How should I undo a one-hot encoded variable?

I have a dataset with categorical variables, e.g.:

alias Explorer.DataFrame, as: DF

df = DF.new(%{
  age: [1, 5, 3],
  animal: ["dog", "cat", "dog"],       # categorical
  color: ["brown", "black", "brindle"] # categorical
})

I currently have the variables one-hot encoded:

df_one_hot = DF.new(%{
  age: [1, 5, 3],
  animal_cat_1_of_2: [1, 0, 1], # animal == "dog"
  animal_cat_2_of_2: [0, 1, 0], # animal == "cat"
  color_cat_1_of_3: [1, 0, 0], # color == "brown"
  color_cat_2_of_3: [0, 1, 0], # color == "black"
  color_cat_3_of_3: [0, 0, 1], # color == "brindle"
})

Neural nets generally do well with that encoding. Tree-based models, however, may benefit from the original encoding or ordinal encoding. So while experimenting with different models, I found myself needing to undo the one-hot encoding.

I came up with a solution which I’ll post below. But I wanted to see how others would approach the problem.

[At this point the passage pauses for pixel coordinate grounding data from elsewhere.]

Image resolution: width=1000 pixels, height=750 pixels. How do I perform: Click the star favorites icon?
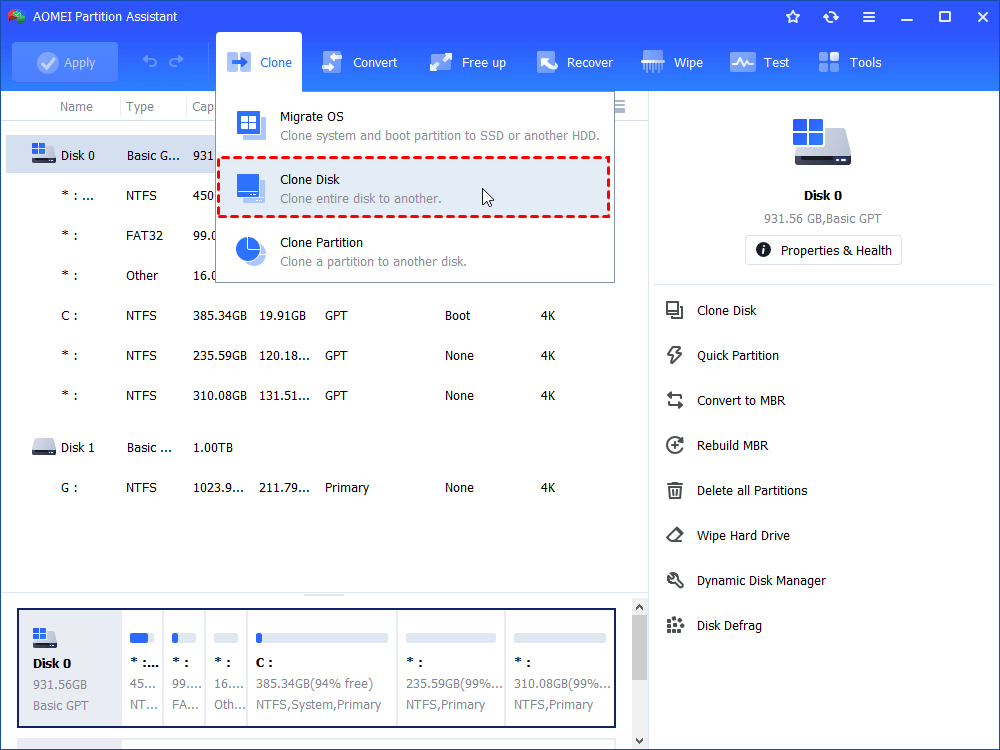coord(792,16)
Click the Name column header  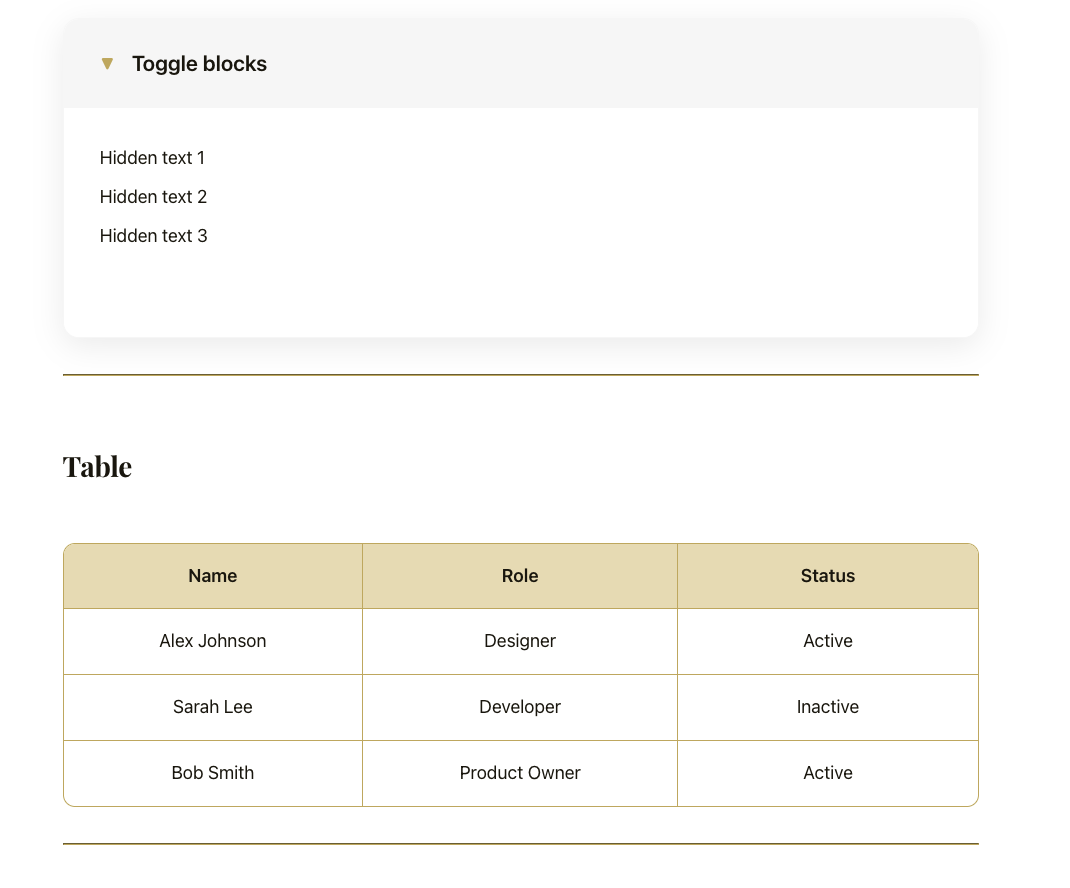pos(212,576)
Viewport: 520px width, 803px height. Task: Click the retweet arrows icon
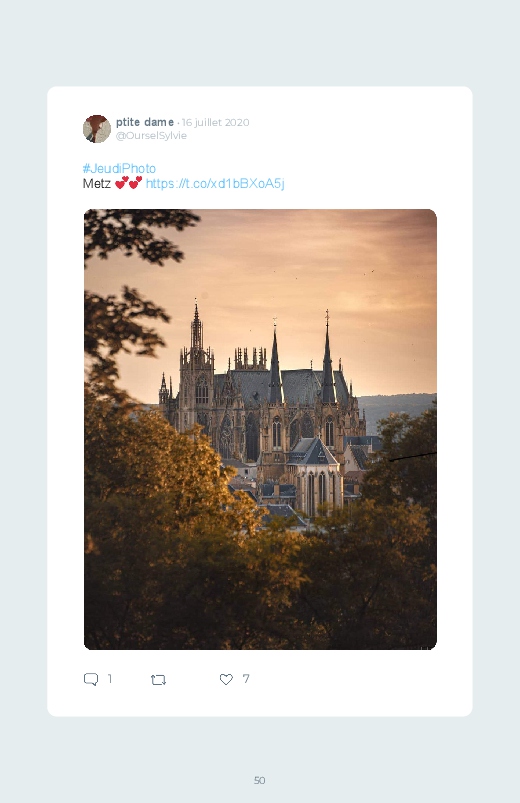pos(158,680)
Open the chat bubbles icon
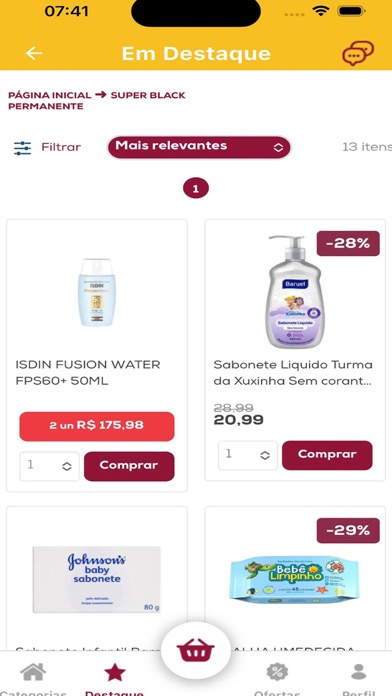Screen dimensions: 392x696 pos(357,54)
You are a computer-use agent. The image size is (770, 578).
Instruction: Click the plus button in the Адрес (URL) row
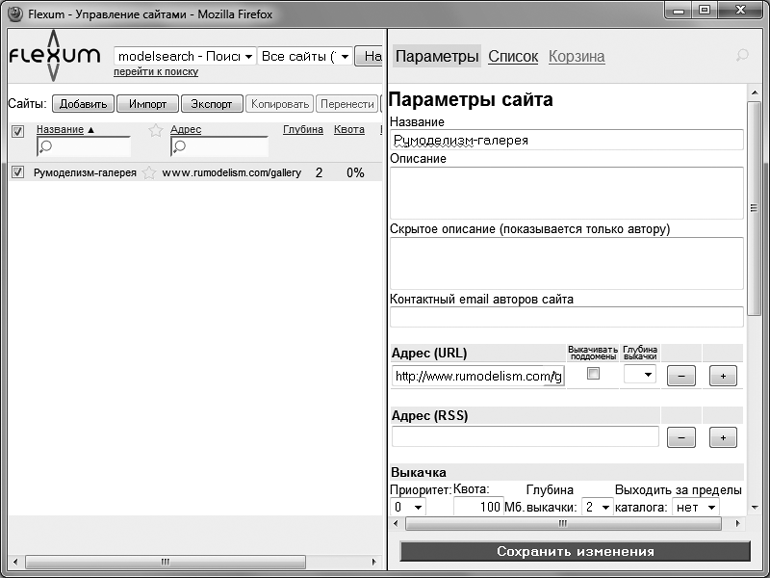pos(722,376)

This is a somewhat computationally-intensive operation, and I worry that I’m not taking full advantage of Explorer. In particular, this looked like it may be a job for across, but I couldn’t make it work.

1 Like

My approach for converting to an ordinal encoding:

require DF

# Build up a map of %{original_col => %{category_col => category_num}}
categorical_cols =
  df_one_hot.names
  |> Enum.map(&Regex.run(~r/(.+)_cat_(\d+)_of_\d+/, &1))
  |> Enum.reject(&is_nil/1)
  |> Enum.group_by(
    fn [_, group, _] ->
      group
    end,
    fn [col, _, num_string] ->
      {num, _} = Integer.parse(num_string)
      {col, num}
    end
  )
  |> Map.new(fn {group, col_num_pairs} -> {group, Map.new(col_num_pairs)} end)

# Ordinal encode the data by repeatedly adding `num * col` to a column of all 0s.
df_ordinal =
  Enum.reduce(categorical_cols, df_one_hot, fn {group, col_to_num}, outer ->
    col_to_num
    |> Enum.reduce(DF.put(outer, group, [0]), fn {col_name, num}, inner ->
      DF.mutate(inner, [{^group, col(^group) + col(^col_name) * ^num}])
    end)
    |> DF.discard(Map.keys(col_to_num))
  end)

If you can hardcode the fields, then you can do:

require Explorer.DataFrame, as: DF

DF.mutate(df_one_hot,
  animal: cond do
    animal_cat_1_of_2 == 1 -> "dog"
    animal_cat_2_of_2 == 1 -> "cat"
  end,
  color: cond do
    color_cat_1_of_3 == 1 -> "brown"
    color_cat_2_of_3 == 1 -> "black"
    color_cat_3_of_3 == 1 -> "brindle"
  end
)

If you cannot, then you can port your approach to mutate_with. mutate_with gives you access to the columns and allow you to dynamically build a query based on the field. Then use Series.select to build the cond. Scroll down to find the answer (I added some padding in case you want to try it out by yourself before seeing the solution):


















categorical_cols =
  df_one_hot.names
  |> Enum.map(&Regex.run(~r/(.+)_cat_(\d+)_of_\d+/, &1))
  |> Enum.reject(&is_nil/1)
  |> Enum.group_by(
    fn [_, group, _] -> group end,
    fn [col, _, num] -> {col, String.to_integer(num)} end
  )
  |> Map.new(fn {group, col_num_pairs} -> {group, col_num_pairs} end)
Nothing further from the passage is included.